═════ Task material

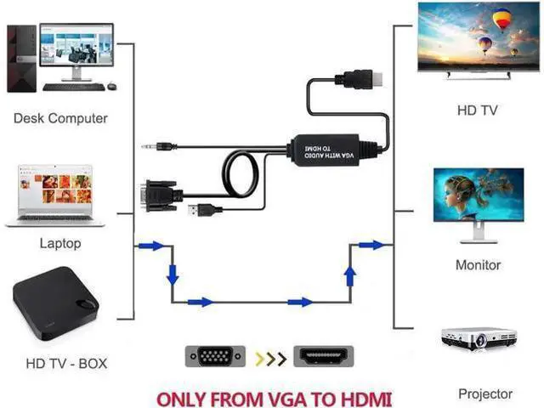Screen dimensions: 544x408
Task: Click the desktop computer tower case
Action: tap(22, 59)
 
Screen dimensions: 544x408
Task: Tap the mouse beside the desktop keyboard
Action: tap(111, 86)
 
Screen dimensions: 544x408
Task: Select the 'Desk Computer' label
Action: tap(60, 118)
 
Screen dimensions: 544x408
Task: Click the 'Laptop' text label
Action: tap(60, 243)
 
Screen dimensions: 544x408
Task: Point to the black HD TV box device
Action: tap(56, 303)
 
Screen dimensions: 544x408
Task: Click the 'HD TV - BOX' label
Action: tap(66, 364)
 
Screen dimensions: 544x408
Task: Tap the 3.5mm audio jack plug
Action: tap(159, 147)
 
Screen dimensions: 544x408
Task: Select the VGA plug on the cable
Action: tap(161, 196)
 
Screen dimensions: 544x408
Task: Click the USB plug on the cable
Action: tap(205, 210)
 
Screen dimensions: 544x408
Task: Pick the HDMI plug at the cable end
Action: tap(359, 79)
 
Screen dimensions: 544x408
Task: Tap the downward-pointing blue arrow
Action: tap(173, 275)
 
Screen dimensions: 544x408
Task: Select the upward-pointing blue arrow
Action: tap(350, 276)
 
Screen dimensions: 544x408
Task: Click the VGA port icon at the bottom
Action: tap(215, 356)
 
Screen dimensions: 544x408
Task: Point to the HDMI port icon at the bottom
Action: tap(323, 356)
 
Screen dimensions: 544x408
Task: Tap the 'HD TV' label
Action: tap(478, 110)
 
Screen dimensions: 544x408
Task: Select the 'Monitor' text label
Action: tap(478, 265)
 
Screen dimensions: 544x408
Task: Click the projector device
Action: tap(479, 338)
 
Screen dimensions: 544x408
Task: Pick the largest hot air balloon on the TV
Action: tap(502, 20)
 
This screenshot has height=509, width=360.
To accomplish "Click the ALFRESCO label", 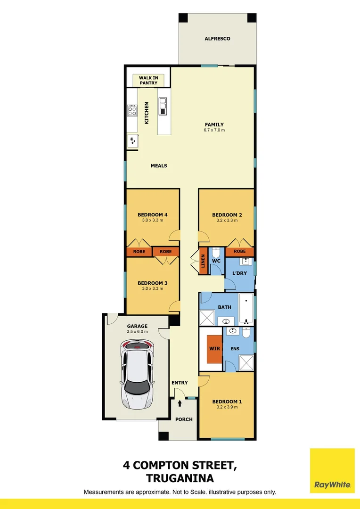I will pos(217,39).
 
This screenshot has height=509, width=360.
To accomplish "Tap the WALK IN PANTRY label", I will pos(148,81).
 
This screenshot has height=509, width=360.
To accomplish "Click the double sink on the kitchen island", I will pos(163,106).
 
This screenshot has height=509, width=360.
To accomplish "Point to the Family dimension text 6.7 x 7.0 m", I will pos(214,130).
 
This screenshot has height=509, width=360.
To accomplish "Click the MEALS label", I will pos(159,166).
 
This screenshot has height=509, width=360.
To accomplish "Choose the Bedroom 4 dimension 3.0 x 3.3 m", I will pos(152,220).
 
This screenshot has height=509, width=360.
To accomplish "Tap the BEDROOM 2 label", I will pos(227,215).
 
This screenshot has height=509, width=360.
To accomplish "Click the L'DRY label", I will pos(239,273).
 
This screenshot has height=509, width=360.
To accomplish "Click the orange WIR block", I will pos(214,349).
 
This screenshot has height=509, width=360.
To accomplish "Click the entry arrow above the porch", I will pos(180,403).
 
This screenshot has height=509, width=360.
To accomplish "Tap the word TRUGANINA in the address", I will pos(180,478).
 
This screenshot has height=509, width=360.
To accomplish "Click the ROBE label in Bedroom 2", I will pos(239,252).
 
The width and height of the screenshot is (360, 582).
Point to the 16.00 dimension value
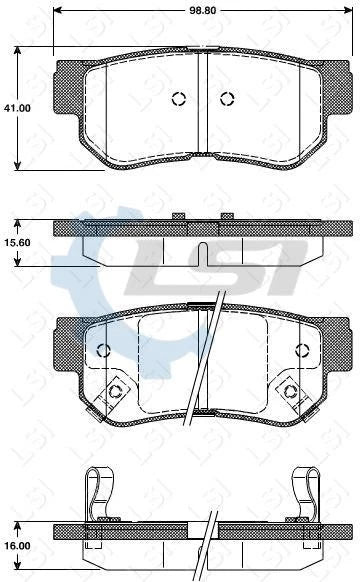pos(15,547)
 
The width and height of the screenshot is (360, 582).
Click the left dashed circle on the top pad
pos(179,98)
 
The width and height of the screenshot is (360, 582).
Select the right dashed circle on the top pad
pos(226,98)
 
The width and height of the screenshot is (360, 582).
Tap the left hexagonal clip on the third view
pos(116,390)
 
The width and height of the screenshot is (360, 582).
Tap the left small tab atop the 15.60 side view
pos(180,216)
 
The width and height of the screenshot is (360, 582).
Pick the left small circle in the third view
pos(102,349)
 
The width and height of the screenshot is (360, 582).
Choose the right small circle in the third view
pos(303,349)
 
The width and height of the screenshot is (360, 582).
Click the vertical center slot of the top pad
pos(203,100)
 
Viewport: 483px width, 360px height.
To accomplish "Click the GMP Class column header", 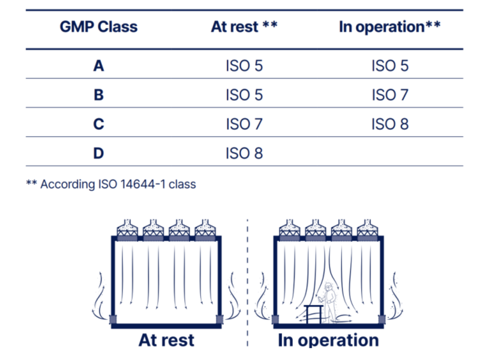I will [x=98, y=27].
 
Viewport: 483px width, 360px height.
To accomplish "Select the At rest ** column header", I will [x=244, y=27].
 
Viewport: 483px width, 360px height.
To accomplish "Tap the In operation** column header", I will [x=390, y=27].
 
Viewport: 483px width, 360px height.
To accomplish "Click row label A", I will [x=98, y=65].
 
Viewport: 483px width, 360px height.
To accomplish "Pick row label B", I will [x=98, y=95].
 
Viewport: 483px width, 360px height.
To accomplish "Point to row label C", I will [x=98, y=124].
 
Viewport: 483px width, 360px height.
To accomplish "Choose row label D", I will [x=98, y=154].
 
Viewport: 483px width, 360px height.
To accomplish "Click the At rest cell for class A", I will [x=244, y=65].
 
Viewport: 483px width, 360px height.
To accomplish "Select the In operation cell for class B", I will [x=390, y=95].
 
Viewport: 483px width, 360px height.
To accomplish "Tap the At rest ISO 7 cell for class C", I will [x=244, y=124].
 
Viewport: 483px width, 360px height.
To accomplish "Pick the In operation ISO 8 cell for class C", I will [x=390, y=124].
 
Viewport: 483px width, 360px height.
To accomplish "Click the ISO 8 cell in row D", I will [x=244, y=154].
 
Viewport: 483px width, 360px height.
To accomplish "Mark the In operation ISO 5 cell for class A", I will [x=390, y=65].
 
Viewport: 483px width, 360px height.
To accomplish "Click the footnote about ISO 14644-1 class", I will [x=111, y=184].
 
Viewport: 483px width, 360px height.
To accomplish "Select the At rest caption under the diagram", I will [x=166, y=340].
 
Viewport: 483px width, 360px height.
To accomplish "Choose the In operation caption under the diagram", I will [x=328, y=340].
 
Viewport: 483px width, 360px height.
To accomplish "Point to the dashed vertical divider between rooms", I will [x=247, y=282].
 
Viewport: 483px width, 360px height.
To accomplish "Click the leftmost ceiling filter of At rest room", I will [x=127, y=229].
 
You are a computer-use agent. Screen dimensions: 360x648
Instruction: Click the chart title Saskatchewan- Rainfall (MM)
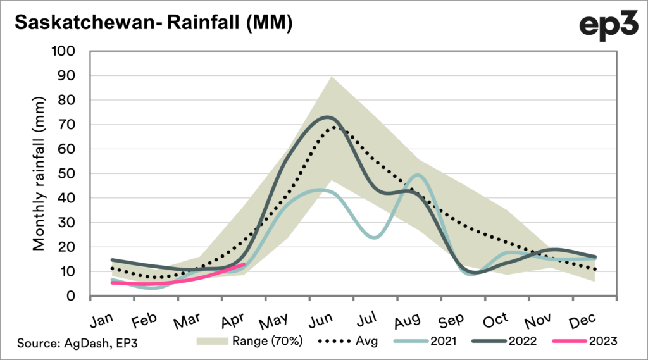pos(153,23)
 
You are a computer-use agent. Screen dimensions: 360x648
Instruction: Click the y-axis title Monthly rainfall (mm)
pos(39,173)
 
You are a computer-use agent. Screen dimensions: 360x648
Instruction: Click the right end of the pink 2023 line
pos(244,265)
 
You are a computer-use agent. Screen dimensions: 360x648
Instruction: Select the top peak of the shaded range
pos(332,77)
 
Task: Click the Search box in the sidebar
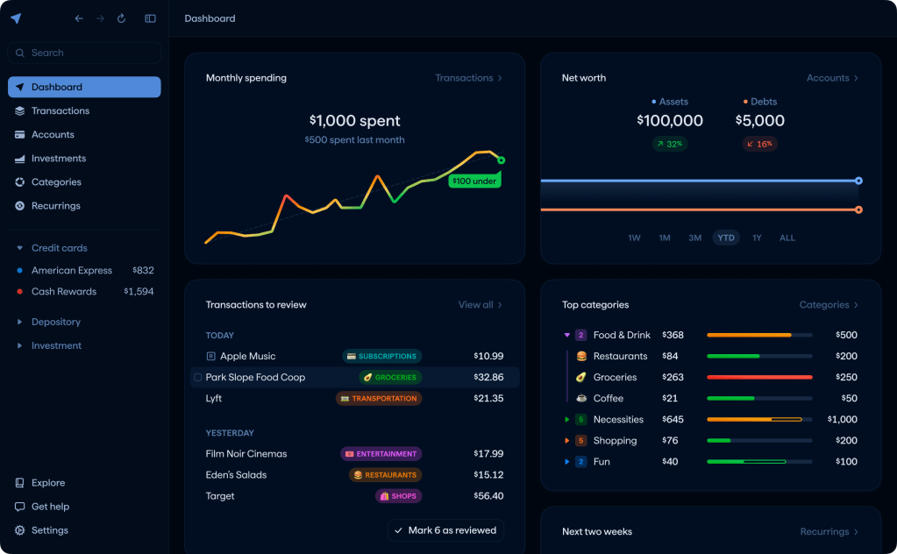tap(84, 53)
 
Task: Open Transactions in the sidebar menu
tap(61, 110)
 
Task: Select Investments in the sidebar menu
tap(59, 159)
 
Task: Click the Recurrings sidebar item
tap(55, 206)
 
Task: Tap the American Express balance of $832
tap(143, 271)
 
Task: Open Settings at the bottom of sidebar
tap(49, 530)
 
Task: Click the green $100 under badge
tap(473, 181)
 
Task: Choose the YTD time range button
tap(725, 238)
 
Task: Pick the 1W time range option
tap(634, 238)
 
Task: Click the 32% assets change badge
tap(669, 144)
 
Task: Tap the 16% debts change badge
tap(759, 144)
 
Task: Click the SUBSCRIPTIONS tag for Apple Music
tap(381, 357)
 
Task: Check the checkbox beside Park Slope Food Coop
tap(197, 378)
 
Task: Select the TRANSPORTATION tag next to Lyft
tap(379, 399)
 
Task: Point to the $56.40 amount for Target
tap(488, 496)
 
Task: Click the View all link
tap(480, 305)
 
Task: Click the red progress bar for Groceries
tap(759, 378)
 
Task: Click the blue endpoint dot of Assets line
tap(858, 181)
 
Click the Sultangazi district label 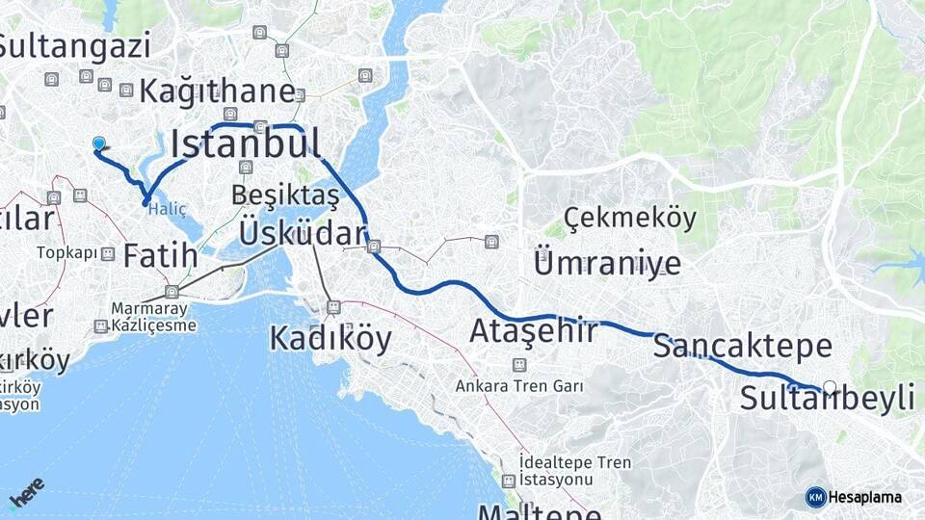coord(75,45)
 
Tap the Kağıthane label coord(217,91)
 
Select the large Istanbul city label coord(246,143)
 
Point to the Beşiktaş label coord(285,195)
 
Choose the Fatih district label coord(161,256)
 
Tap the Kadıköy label coord(330,339)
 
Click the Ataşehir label coord(533,331)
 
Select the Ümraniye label coord(606,263)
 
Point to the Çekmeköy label coord(630,219)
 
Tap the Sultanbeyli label coord(827,398)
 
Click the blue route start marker coord(98,143)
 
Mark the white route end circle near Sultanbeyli coord(830,387)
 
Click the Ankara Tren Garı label coord(520,386)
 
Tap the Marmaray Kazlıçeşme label coord(154,317)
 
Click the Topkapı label coord(67,253)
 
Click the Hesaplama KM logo coord(855,497)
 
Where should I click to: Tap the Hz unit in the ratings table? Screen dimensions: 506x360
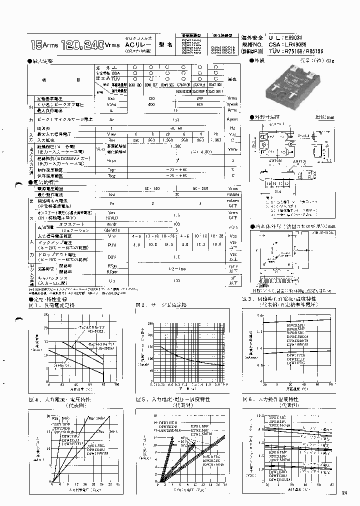[232, 128]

══════════

> [Task requirements]: Locate every line above that contains the string "rest", matching case exactly, and copy each such line.

> [Correct result]:
To accomplish "Select the At rest ** column header", I will [x=244, y=27].
To accomplish "Click the At rest cell for class A", I will [x=244, y=65].
To accomplish "Tap the At rest ISO 7 cell for class C", I will [x=244, y=124].
To accomplish "Select the At rest caption under the diagram", I will [x=166, y=340].
To accomplish "Click the leftmost ceiling filter of At rest room", I will [x=127, y=229].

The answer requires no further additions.